Magnitudes for a number of perceptually-evenly spaced spectral bands

MelBands returns a Mel-Frequency Spectrum which is computed by bundling subsets of FFT bin magnitudes according to their relationship to the Mel scale (the name “Mel” derives from the word “melody”). The Mel scale represents frequency space linearly up to 700 Hz and logarithmically above that, mimicking how humans perceive pitch space. Because the Mel-Frequency Spectrum relates to how humans perceive the spectral shape of sound, it can make for a more relevant audio descriptor (than FFT spectra) for considering how humans compare and hear different sounds.
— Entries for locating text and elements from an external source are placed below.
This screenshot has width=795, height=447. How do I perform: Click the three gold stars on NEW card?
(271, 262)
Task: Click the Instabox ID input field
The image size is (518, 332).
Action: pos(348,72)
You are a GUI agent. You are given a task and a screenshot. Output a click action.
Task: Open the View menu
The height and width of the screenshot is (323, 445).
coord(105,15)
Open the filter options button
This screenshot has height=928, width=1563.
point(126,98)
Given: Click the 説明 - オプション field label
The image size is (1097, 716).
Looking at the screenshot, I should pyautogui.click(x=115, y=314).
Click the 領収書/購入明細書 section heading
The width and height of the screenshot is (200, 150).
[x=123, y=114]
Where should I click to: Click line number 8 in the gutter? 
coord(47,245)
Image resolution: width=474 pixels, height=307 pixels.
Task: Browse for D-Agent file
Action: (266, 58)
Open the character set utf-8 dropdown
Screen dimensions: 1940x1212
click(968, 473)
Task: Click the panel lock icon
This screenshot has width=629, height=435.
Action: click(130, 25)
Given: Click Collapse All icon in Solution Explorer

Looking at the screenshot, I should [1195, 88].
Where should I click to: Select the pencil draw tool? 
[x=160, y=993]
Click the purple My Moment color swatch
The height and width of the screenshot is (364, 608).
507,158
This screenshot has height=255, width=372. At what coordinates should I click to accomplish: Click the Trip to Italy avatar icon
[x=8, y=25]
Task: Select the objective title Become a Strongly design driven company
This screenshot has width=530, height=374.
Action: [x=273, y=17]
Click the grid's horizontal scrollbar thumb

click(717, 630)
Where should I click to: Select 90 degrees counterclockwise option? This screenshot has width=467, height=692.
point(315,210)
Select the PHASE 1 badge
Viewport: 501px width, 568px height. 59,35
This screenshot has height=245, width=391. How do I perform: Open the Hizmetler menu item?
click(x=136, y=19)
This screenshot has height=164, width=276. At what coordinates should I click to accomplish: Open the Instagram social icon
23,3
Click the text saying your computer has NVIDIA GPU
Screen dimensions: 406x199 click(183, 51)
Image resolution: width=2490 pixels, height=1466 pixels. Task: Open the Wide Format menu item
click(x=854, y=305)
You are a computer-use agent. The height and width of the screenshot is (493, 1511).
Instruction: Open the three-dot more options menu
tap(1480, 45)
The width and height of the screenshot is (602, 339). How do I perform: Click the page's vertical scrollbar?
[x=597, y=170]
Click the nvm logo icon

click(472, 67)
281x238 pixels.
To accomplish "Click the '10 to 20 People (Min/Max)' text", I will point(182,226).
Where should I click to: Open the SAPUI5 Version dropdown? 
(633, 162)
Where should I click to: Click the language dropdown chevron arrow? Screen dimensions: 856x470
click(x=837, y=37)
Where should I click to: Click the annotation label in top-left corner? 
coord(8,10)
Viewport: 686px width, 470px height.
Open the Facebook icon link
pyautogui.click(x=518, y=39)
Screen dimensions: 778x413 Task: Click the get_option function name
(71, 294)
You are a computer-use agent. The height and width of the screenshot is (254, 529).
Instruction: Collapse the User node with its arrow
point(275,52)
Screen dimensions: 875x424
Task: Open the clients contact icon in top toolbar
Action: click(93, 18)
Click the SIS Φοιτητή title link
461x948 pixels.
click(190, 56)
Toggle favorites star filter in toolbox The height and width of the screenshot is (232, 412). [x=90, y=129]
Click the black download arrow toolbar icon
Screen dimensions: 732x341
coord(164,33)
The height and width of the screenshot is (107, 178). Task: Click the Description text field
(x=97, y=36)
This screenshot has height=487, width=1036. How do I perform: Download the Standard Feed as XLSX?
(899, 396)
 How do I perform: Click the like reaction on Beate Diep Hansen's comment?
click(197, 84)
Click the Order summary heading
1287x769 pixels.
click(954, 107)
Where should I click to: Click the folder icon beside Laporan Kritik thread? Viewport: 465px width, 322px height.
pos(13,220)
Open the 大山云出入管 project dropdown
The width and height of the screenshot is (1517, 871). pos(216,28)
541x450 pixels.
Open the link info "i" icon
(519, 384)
An illustration of the different steps involved in computing Melbands, beginning from an FFT spectrum (in grey). Each colour represents a triangle filter.

In order to create the Mel-Frequency Spectrum, first an FFT is computed on a window of the signal. Next, a series of overlapping triangle filters are applied to the magnitudes of the FFT spectrum: each magnitude in the FFT spectrum is multiplied by its corresponding value in the each triangle filter. These products are then added up to produce a weighted sum of FFT magnitudes for each triangle filter, which is the magnitude of the corresponding MelBand. Since most of the values in these triangle filters are zero (everywhere except where the triangle rises up) each filter only sums the magnitudes in a certain frequency band, so each MelBand magnitude is a representation of the overall energy in that frequency band. The MelBands are perceived as being equally spaced because as they get higher in frequency, they cover more FFT bins (more hertz), mirroring how humans perceive pitch relationships (higher frequency pitches have more hertz between musical intervals).

One can choose whether to normalize triangle filters used to compute the MelBands. By default (normalize = 1), normalization will account for how many FFT magnitudes each triangle filter sums together by dividing the sum by the number of contributing FFT magnitudes, essentially averaging their contributions. When the triangle filters are not normalized (normalize = 0), averaging does not occur and the magnitudes of the higher MelBands end up being larger values (disproportionately so) because they’re summing together more FFT magnitudes. In the charts below, notice how different the unnormalized and normalized triangle filters are and when normalized, how much larger the magnitudes in the higher MelBands become.

Normalized Triangle Filters (the default)

Normalized Triangle Filters

Unnormalized Triangle Filters

Unnormalized Triangle Filters

The Hz-to-Mel conversion used by MelBands is mel = 1127.01048 * log((hz / 700.0) + 1.0).

When using a high value for numBands, you may end up with empty channels (filled with zeros) in the MelBands output. This is because there is not enough information in the FFT analysis to properly calculate values for every MelBand. Increasing the fftSize will ensure you have values for all the MelBands.

MelBands analysis of one spectral frame of a drum loop.

One spectral frame from a drum loop with accompanying triangle filters (normalized) and MelBands.

MelBands analysis of one spectral frame of a trombone tone.

One spectral frame from a trombone tone with accompanying triangle filters (normalized) and MelBands.